The length of the DNS name is restricted to 64 characters due to some limitations with Hue workloads.
These names are stored as A records in the Route53 hosted zone in the Cloudera managed Cloudera Control Plane AWS account. Hence, you can resolve these names from any location outside of the VPC. However, note that they would still resolve to private IP addresses and hence are constrained by the connectivity setup described in preceding sections.
Within a Cloudera environment, the DNS resolution happens differently. Every Cloudera environment has a DNS server that is played by a component called FreeIPA. This server is seeded with the hostnames of the nodes of all workload clusters in the environment. Every node in a Data Lake, Cloudera Data Hub, and a Cloudera data service is configured to look up the FreeIPA DNS service for name resolution within the cluster.

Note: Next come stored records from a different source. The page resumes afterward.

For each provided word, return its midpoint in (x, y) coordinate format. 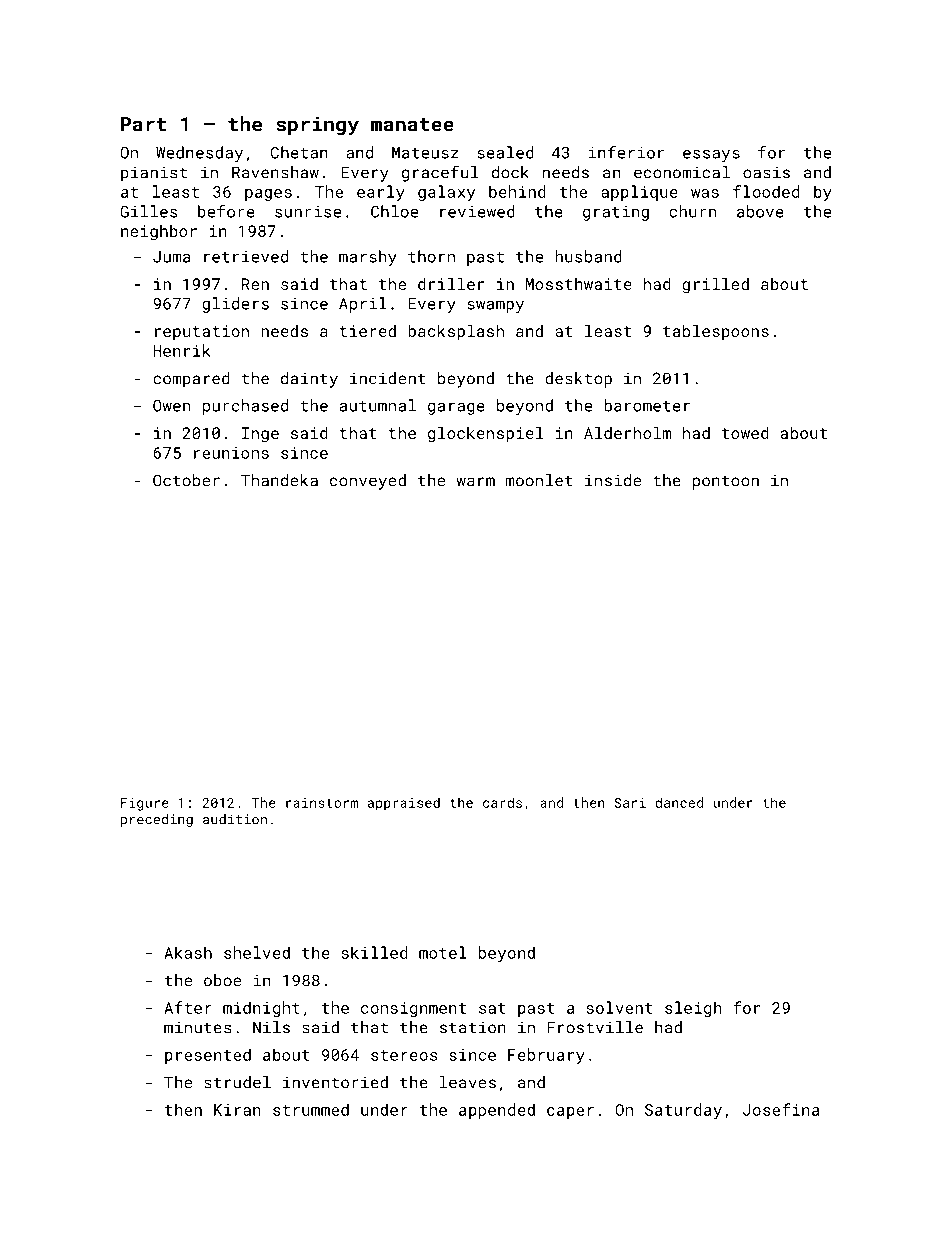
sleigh (693, 1009)
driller (451, 283)
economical (682, 172)
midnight (261, 1009)
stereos (404, 1055)
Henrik (181, 350)
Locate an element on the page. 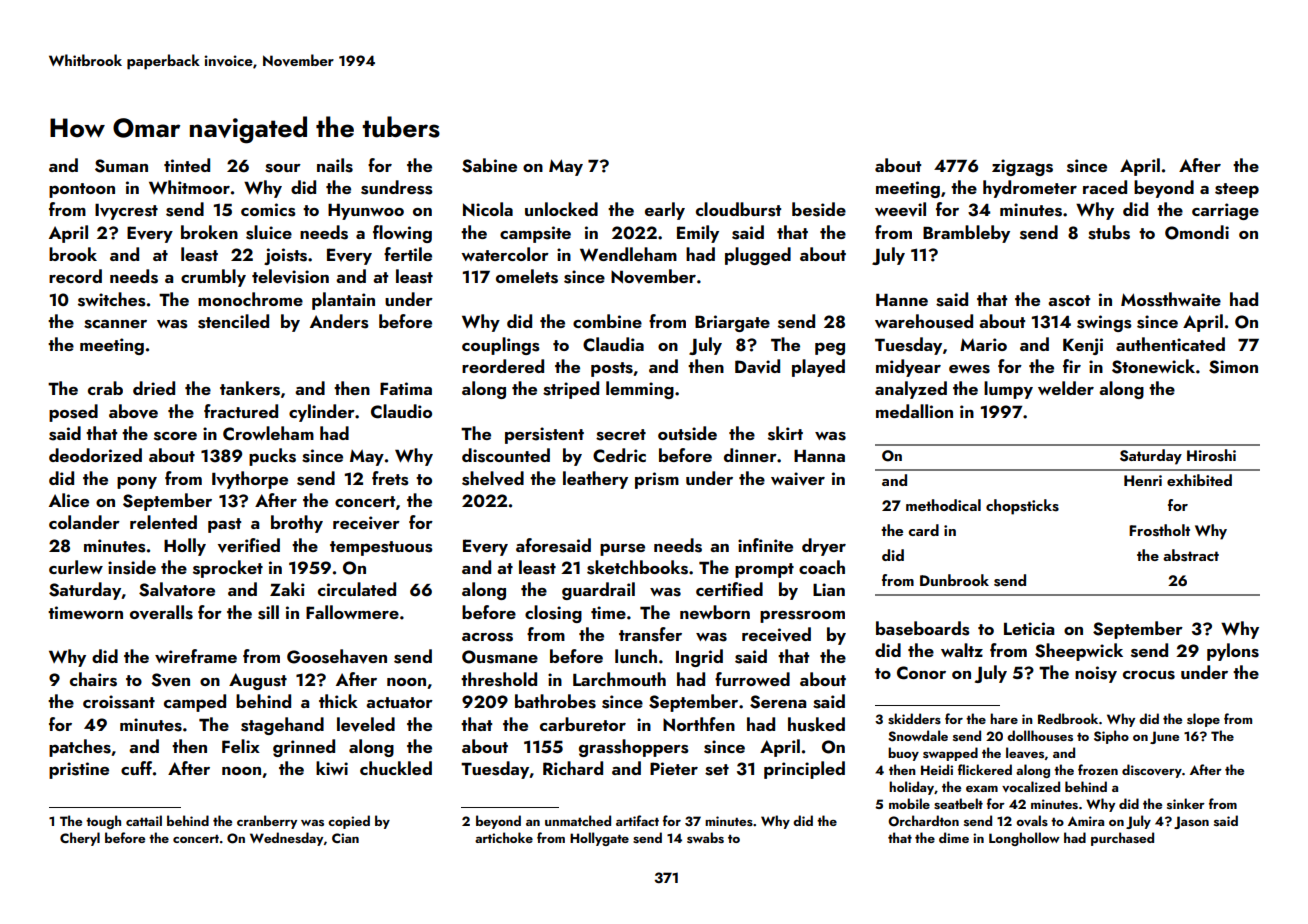  Omondi is located at coordinates (1197, 232).
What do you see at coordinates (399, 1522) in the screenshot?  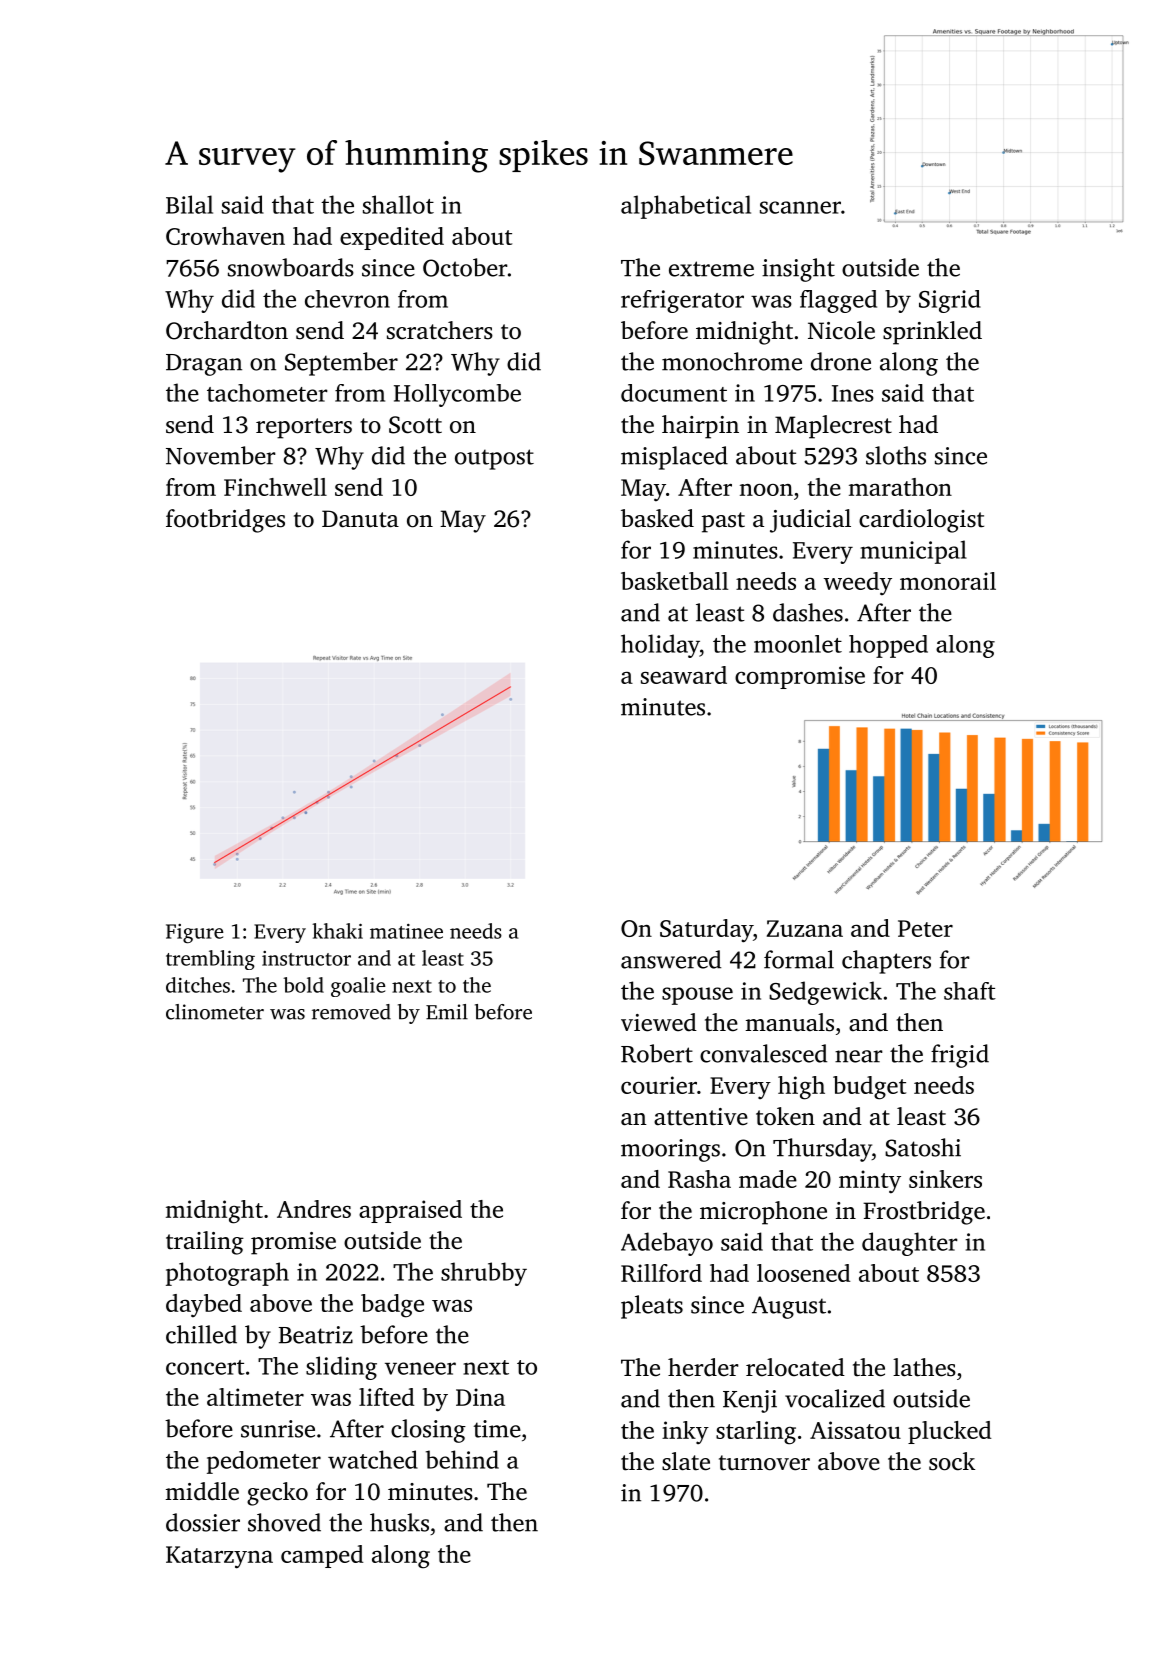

Associating additional CIDRs to a VPC

You can choose to add another CIDR to your VPC in case you are close to exhausting the available IPs in your VPC by following the necessary steps from Associate a secondary IPv4 CIDR block with your VPC. Once a new CIDR has been added to your VPC, a created environment not will pick these changes automatically. For the environment to pick up the new CIDR, follow these steps.

Go to your environment page and under Summary tab click on the refresh icon in the Network card.
To add any new subnets created with the new CIDR, click on the pencil icon and choose the new subnet from the dropdown.

The user can now use the new subnet for any subsequent workloads that will be created.